* GIVEN RECORDS:
==================================================
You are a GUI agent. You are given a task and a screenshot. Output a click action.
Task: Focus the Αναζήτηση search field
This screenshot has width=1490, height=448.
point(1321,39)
==================================================
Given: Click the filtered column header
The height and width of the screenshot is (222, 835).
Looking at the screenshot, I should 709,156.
==================================================
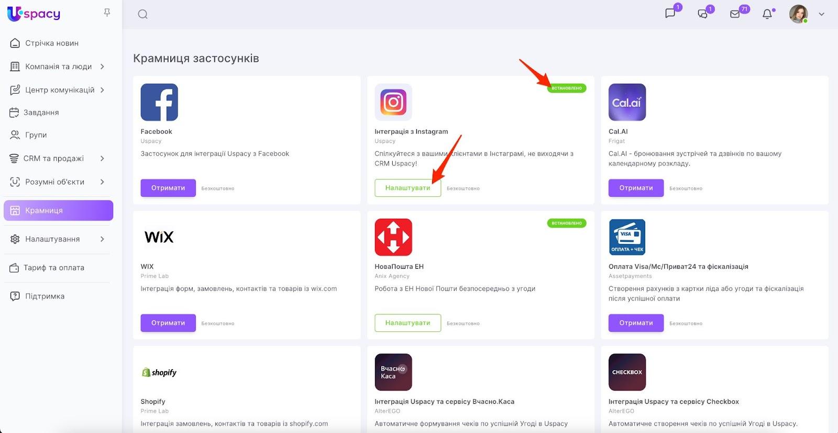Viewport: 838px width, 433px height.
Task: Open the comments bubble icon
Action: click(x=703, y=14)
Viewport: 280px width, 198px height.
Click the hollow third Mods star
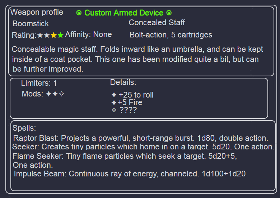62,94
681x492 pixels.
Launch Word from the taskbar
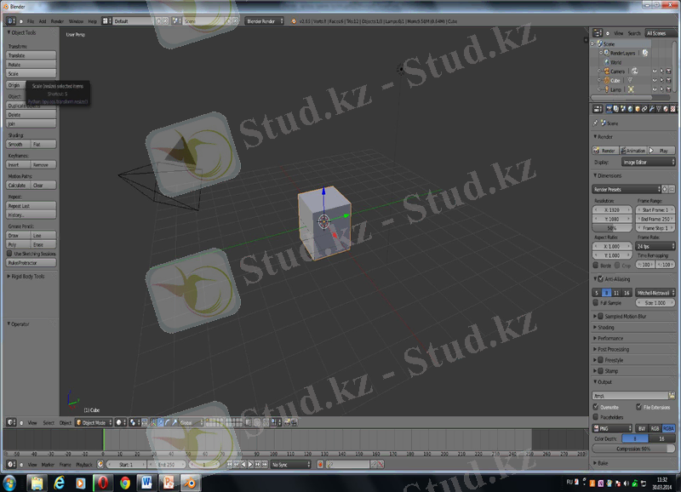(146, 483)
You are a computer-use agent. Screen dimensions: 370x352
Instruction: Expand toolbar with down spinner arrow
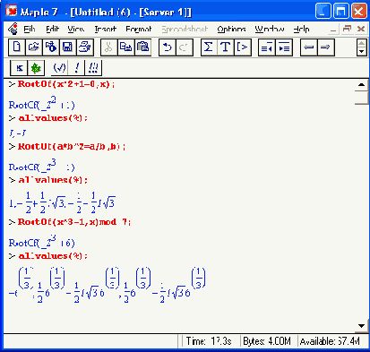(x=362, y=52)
==================================================
* DESCRIPTION OF THE TASK: Each line in the material with "agent" in it must be reported.

* RESULT:
You are a GUI agent. You are given a task and a screenshot. Output a click action.
You are a computer-use agent. Screen dimensions: 370x352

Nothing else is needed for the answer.